Source data
____
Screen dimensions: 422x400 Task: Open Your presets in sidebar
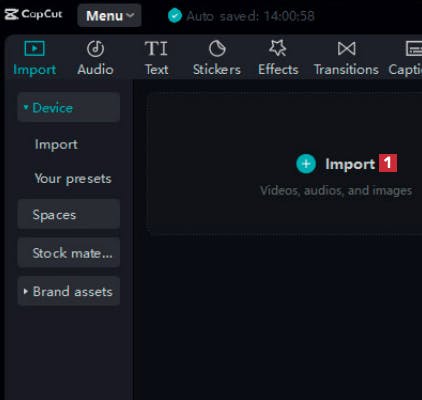coord(73,179)
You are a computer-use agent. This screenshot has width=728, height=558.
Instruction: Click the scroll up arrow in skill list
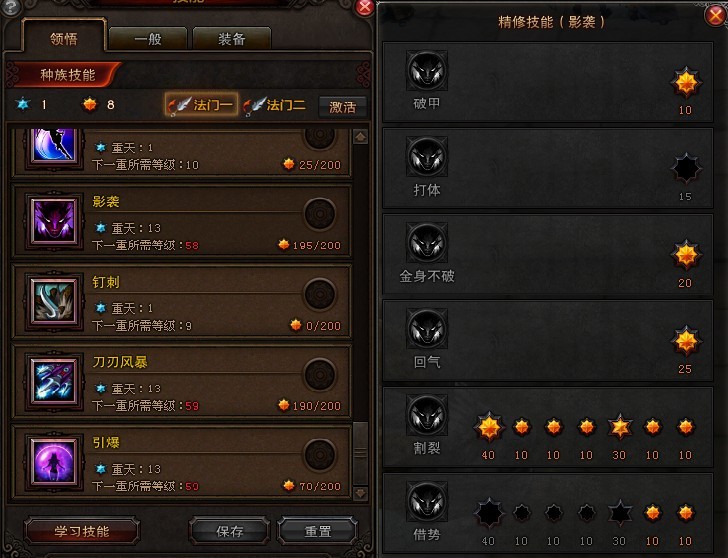click(x=360, y=137)
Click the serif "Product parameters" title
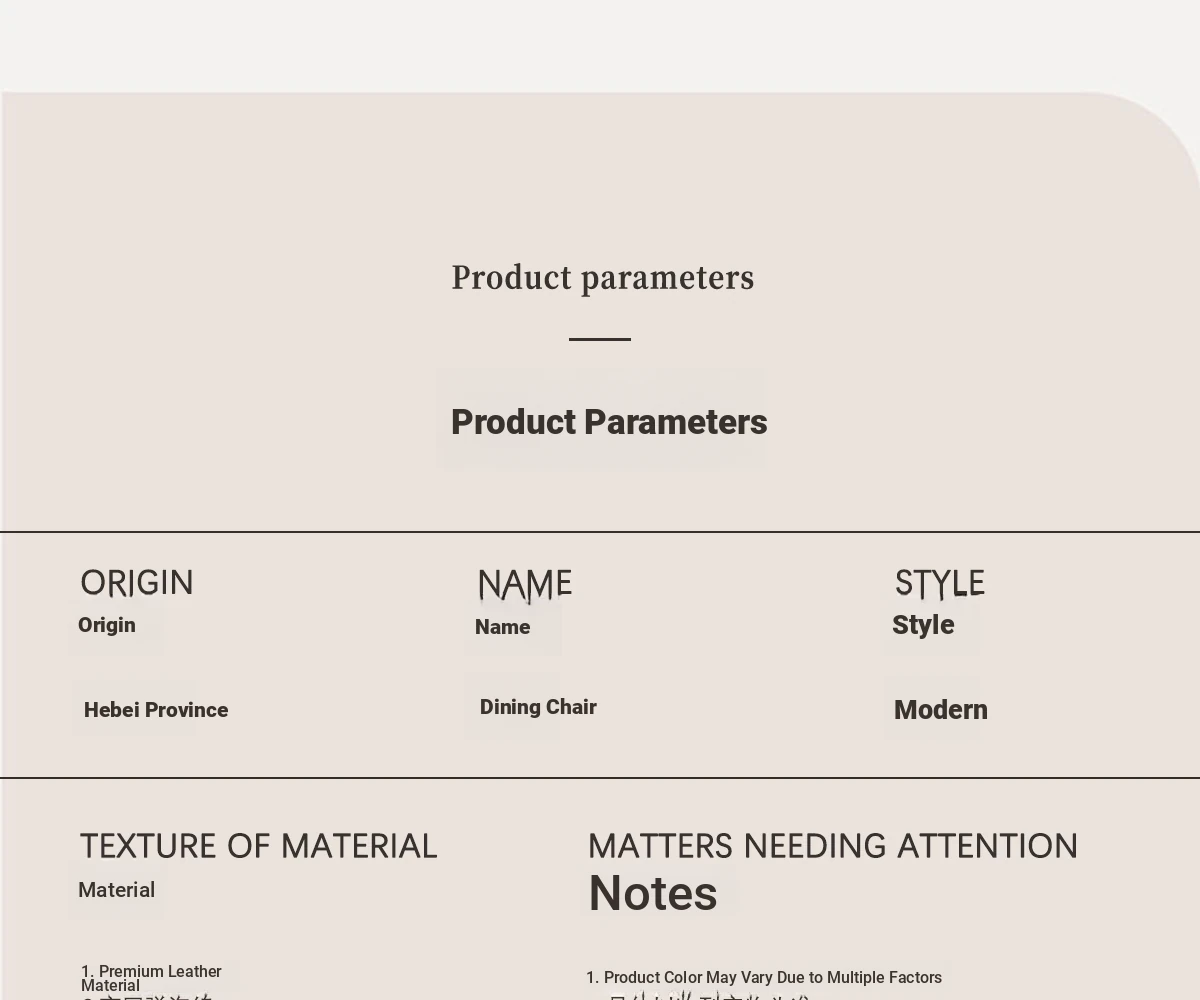 pyautogui.click(x=602, y=278)
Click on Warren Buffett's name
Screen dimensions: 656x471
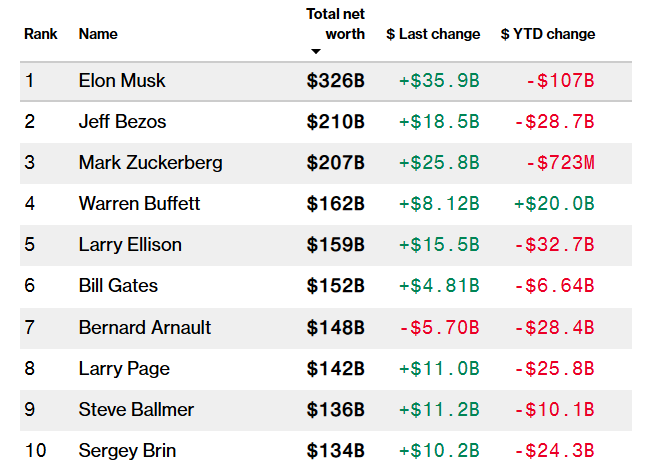[139, 204]
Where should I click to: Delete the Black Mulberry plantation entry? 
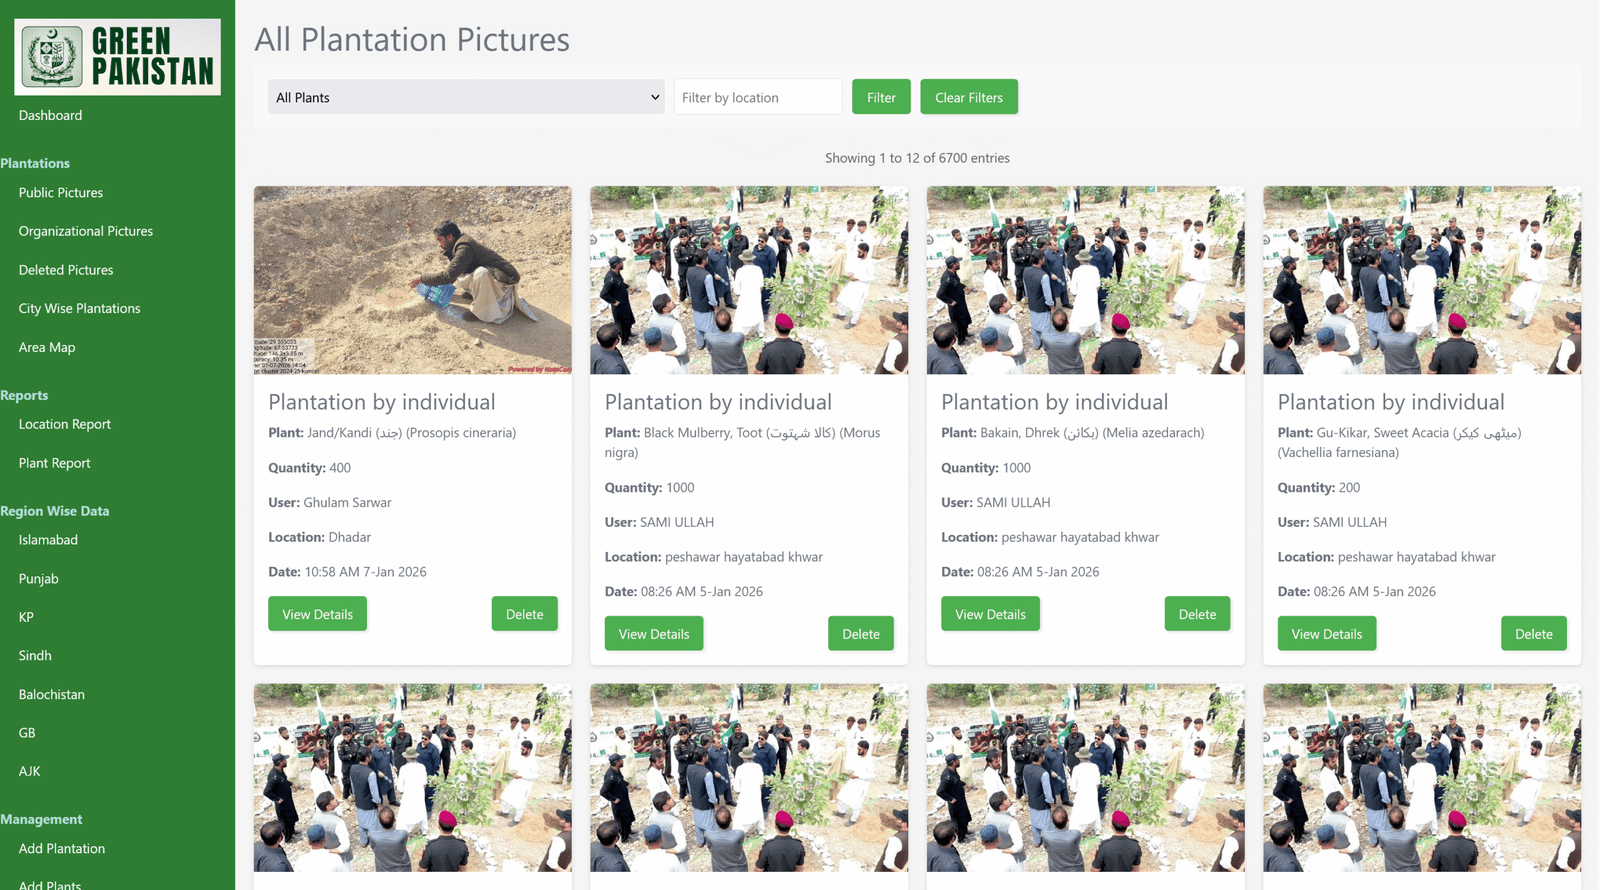(860, 634)
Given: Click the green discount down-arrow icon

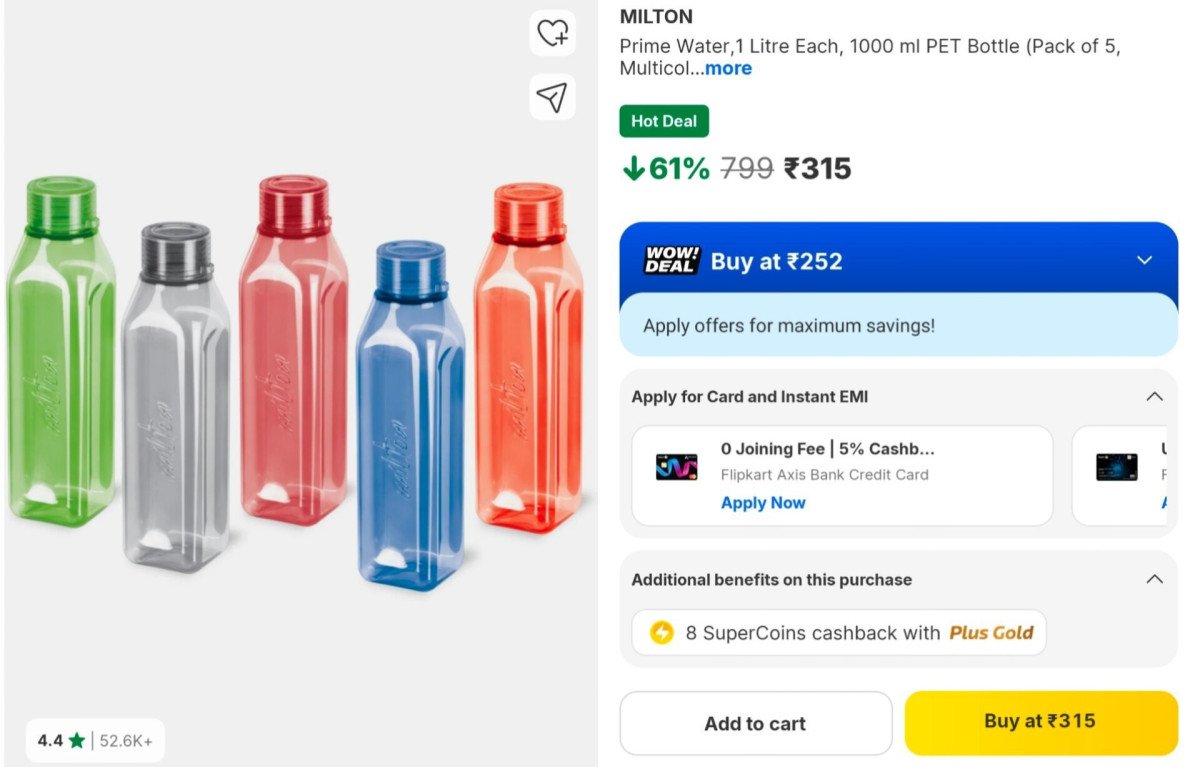Looking at the screenshot, I should pos(633,169).
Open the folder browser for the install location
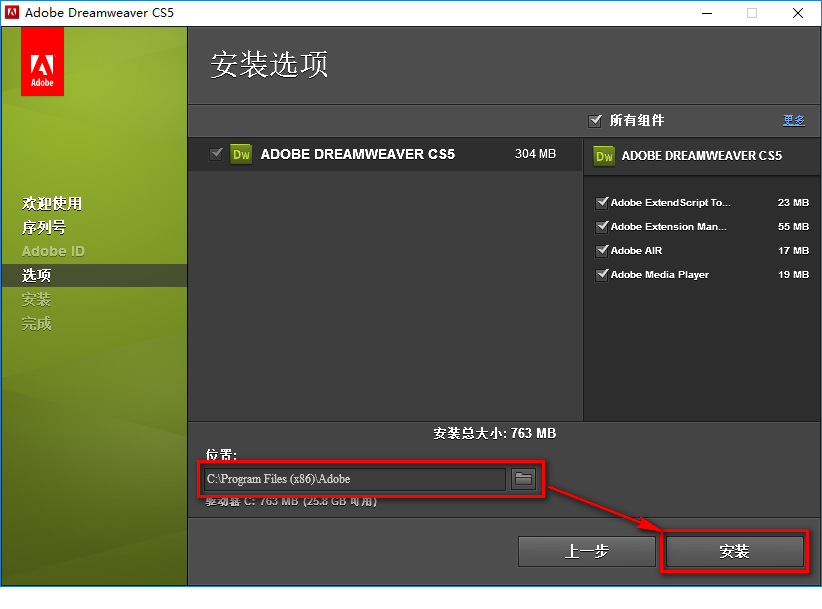The height and width of the screenshot is (609, 822). click(x=522, y=478)
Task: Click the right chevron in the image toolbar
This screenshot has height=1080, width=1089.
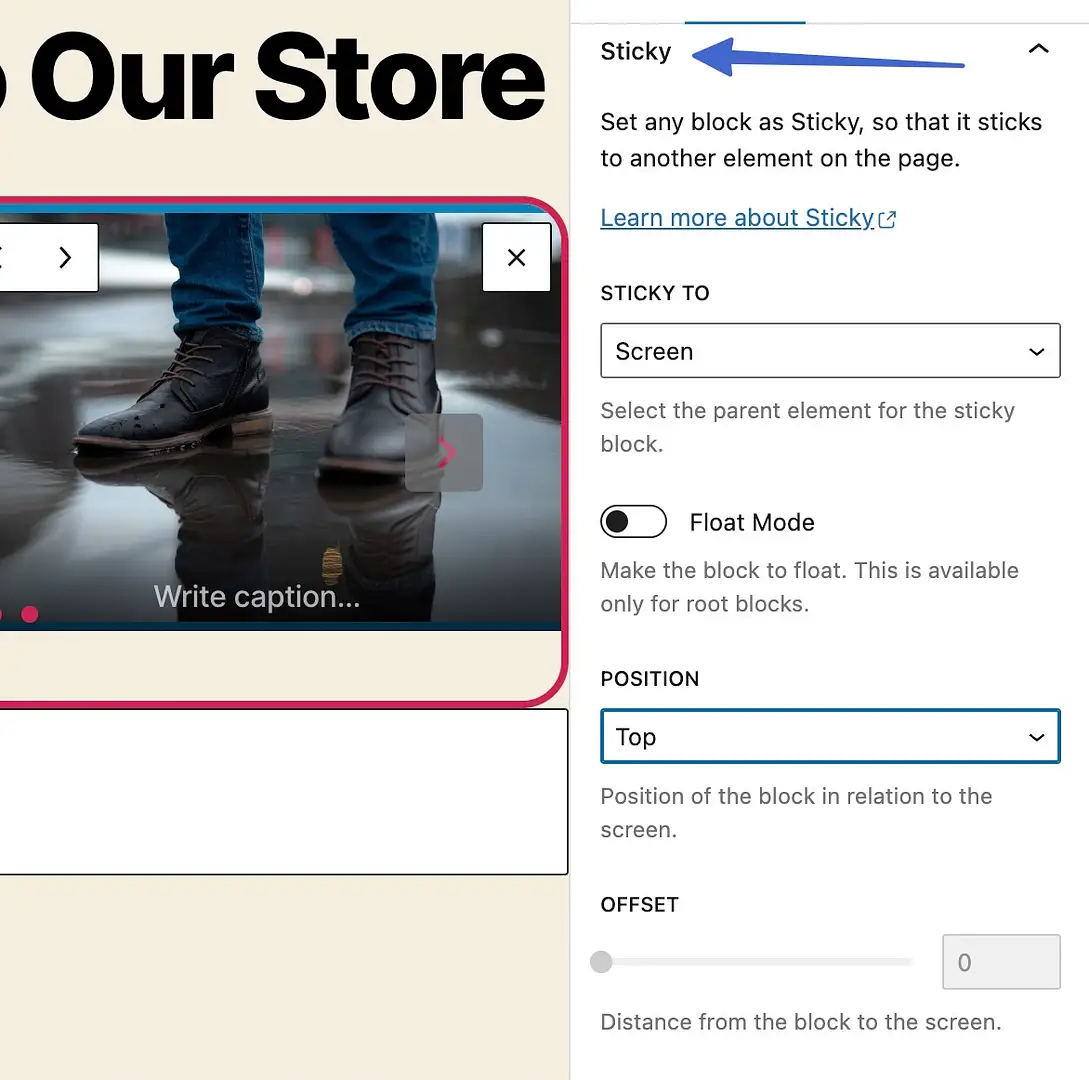Action: 65,258
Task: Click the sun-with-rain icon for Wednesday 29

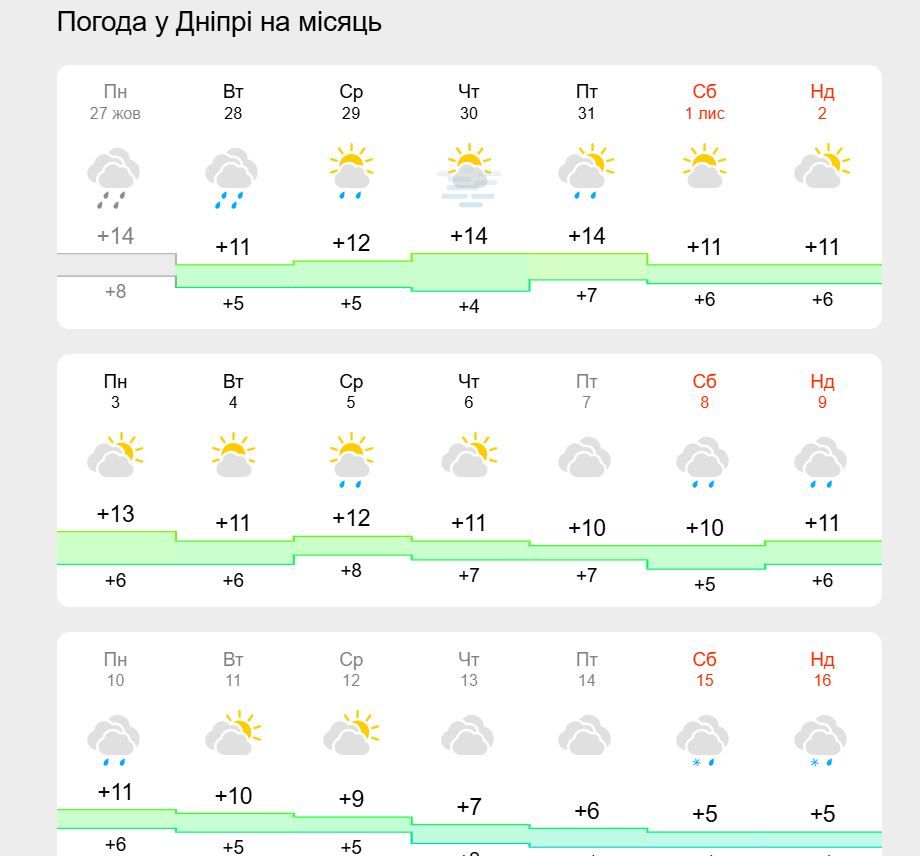Action: pyautogui.click(x=351, y=172)
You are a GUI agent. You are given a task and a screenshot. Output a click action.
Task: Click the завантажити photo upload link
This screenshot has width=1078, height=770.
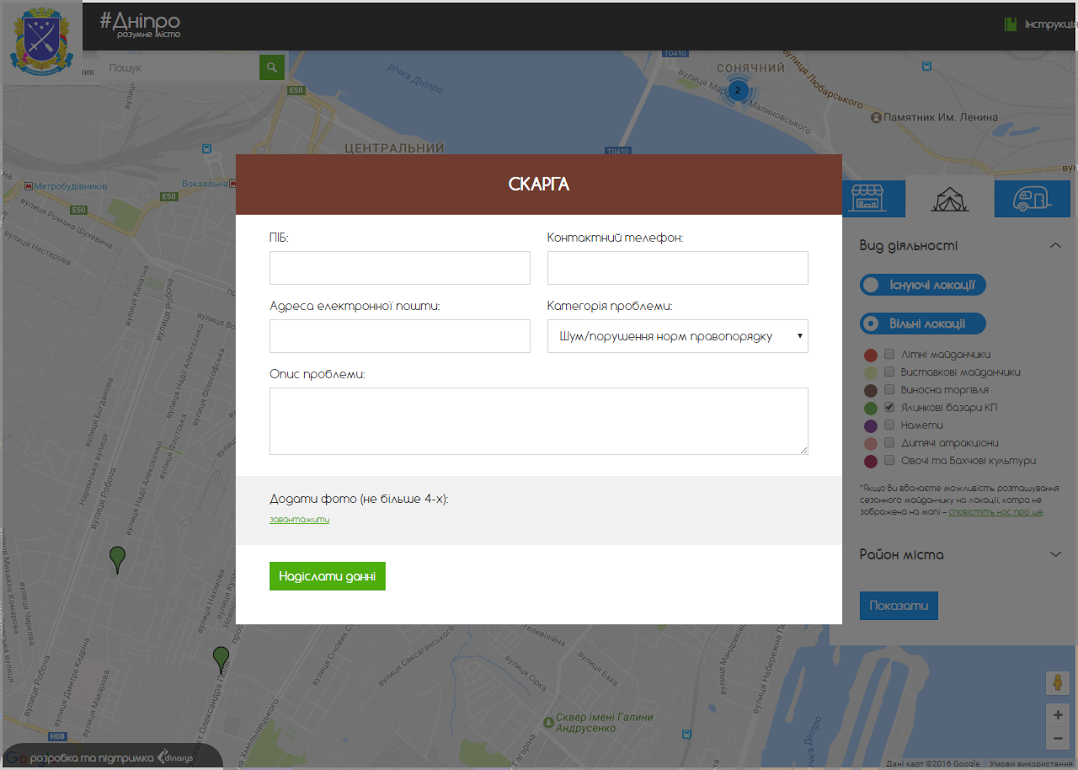[299, 519]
____
Activity> The required output is a verbatim repetition of the lines from the opening of the entries above through the line containing "Task: Click the right", inclusive, with no pictures and nothing else.

Response area>
Screen dimensions: 422x400 Task: Open Your presets in sidebar
coord(73,179)
You are a computer-use agent. This screenshot has width=728, height=558.
Instruction: Click the scroll up arrow in skill list
click(x=360, y=137)
Click the serif "Product parameters" title
 pyautogui.click(x=602, y=278)
Click on Warren Buffett's name
Screen dimensions: 656x471
[139, 204]
Where should I click to: Delete the Black Mulberry plantation entry? 
(860, 634)
Given: Click the green discount down-arrow icon

Looking at the screenshot, I should pos(633,169).
Open the folder browser for the install location
The height and width of the screenshot is (609, 822). click(x=522, y=478)
Task: Click the right chevron in the image toolbar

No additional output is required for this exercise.